Meta-ethnography
Reporting Guidance

Background of Meta-ethnography

Meta-ethnography is an interpretive qualitative synthesis approach. It was developed by Noblit and Hare, in the field of education, in the 1980s. They designed the approach to address the inability of an aggregative synthesis of five ethnographic studies to explain the failure of racial desegregation in schools.

Most qualitative synthesis approaches are based on meta-ethnography, which is the most widely used approach in health-related research. If well-conducted and reported, meta-ethnography is effective, systematic and can produce important new conceptual understandings of complex health care issues, even in well-researched fields. Thus, meta-ethnography has great potential to improve health services, public health, and understanding of patient experiences for any health condition or service.

In a meta-ethnography, the reviewers conducting the meta-ethnography aim to produce new interpretations that transcend the findings of individual studies, rather than simply to aggregate findings. Noblit and Hare described it as ‘making a whole into something more than the parts alone imply’ (Noblit & Hare, 1988, p. 28), i.e. going beyond the findings of any individual study.

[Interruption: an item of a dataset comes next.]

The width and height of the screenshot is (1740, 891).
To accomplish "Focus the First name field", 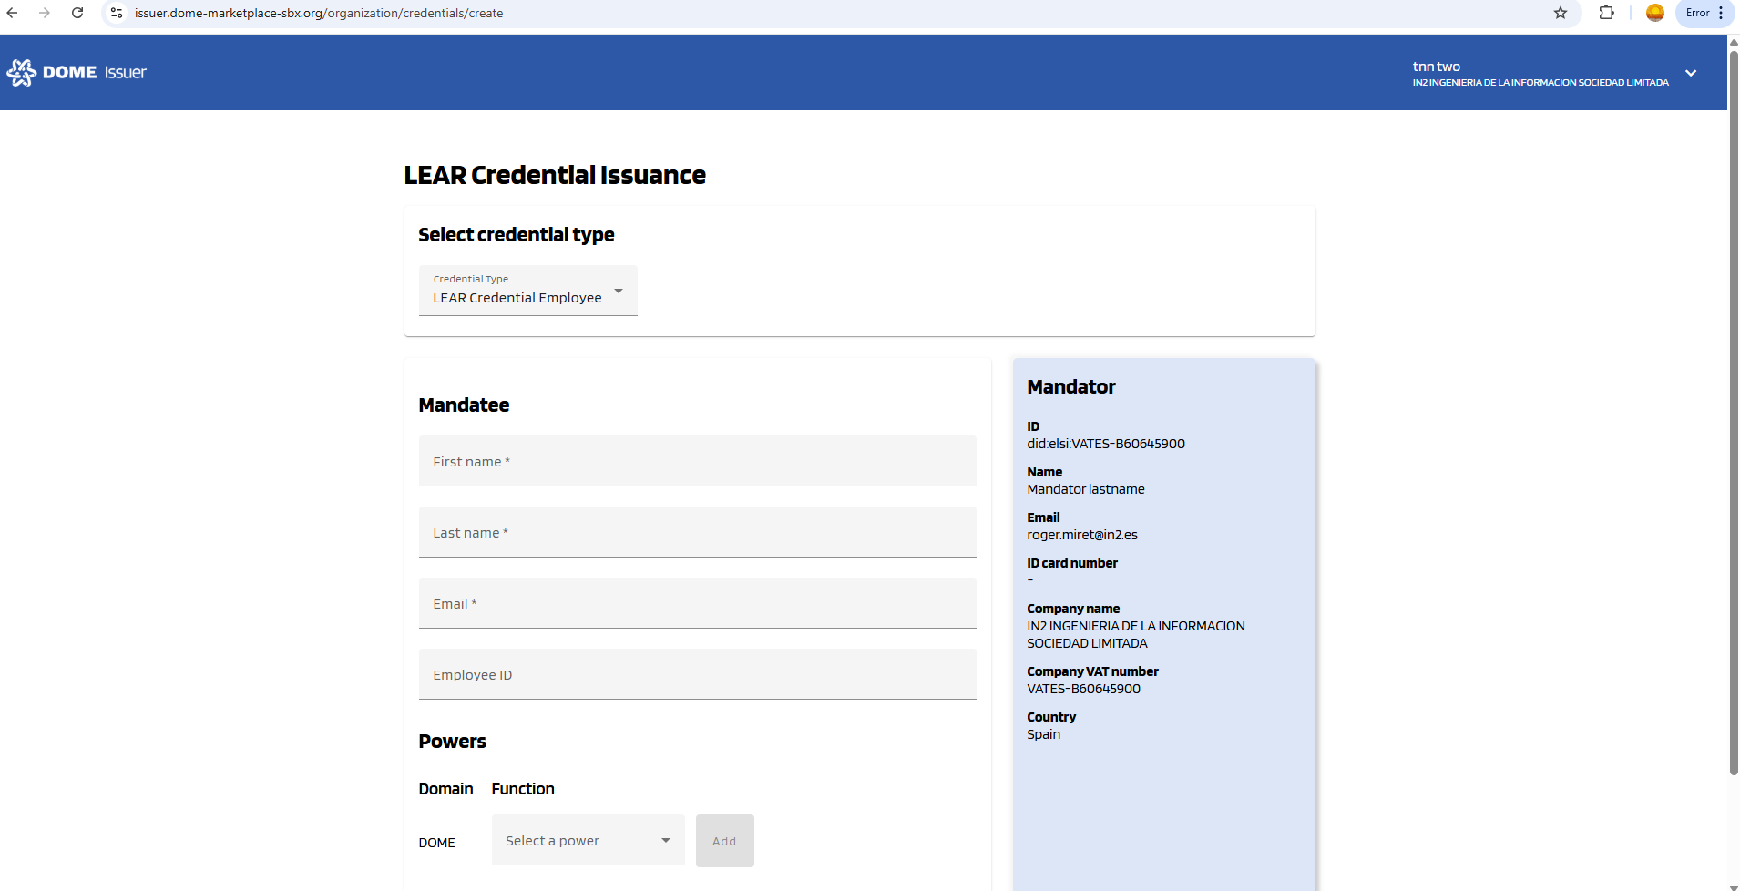I will tap(697, 461).
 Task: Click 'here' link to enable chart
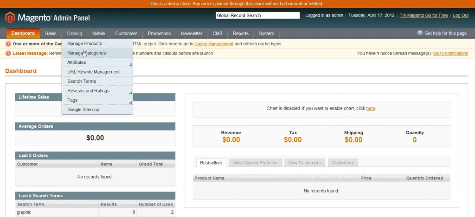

Reviewers systematically compare study concepts to identify new overarching concepts. The approach allows reviewers to preserve the original meanings of study concepts and take account of contextual impacts on findings. Meta-ethnography differs from other qualitative evidence synthesis approaches in its underpinning theory, use of the authors’ interpretations (e.g. concepts, themes) from primary qualitative studies as data, and creation of new interpretations through its unique analytic synthesis process.

George W. Noblit

George Noblit is the Joseph R. Neikirk Distinguished Professor of Sociology of Education at the University of North Carolina at Chapel Hill. He, with Dwight Hare, developed meta-ethnography and wrote about it 1988 in a book published by Sage called Meta Ethnograpphy: Synthesising Qualitative Studies. He has since then written more about it and has consulted on several large qualitative synthesis projects. He has a forthcoming article on the meta-ethnography of auto-ethnographies as well as a book in process: The cultural construction of identity: Meta-ethnographies and theorizing. He considers himself more a practicing qualitative researcher whose work has won several awards. He specializes in the study of racialization and class formation from a decidedly critical lens. He is the editor/author of 19 books. His most recent book is: Education, equity and economy: Crafting a new intersection for Springer. He edits The Urban Review and two book series. Most recently he is the founding editor of the Oxford Research Encyclopedia of Education.

R Dwight Hare

r-dwight-hareDwight Hare was professor in the College of Education at Mississippi State University until he passed away in 2013. He co-authored with G. Noblit the book entitled Meta Ethnography: Synthesizing Qualitative Studies published in 1988. Some of Hare’s primary research interests throughout his career involved the use of qualitative research methods in evaluation and policy analysis. Dwight was a highly regarded doctoral advisor and mentor of young scholars. He regularly conducted evaluations for educational agencies and was the leading expert on the state of Mississippi’s education data repository. For many years, he was an advisor of the Center for Teaching Quality.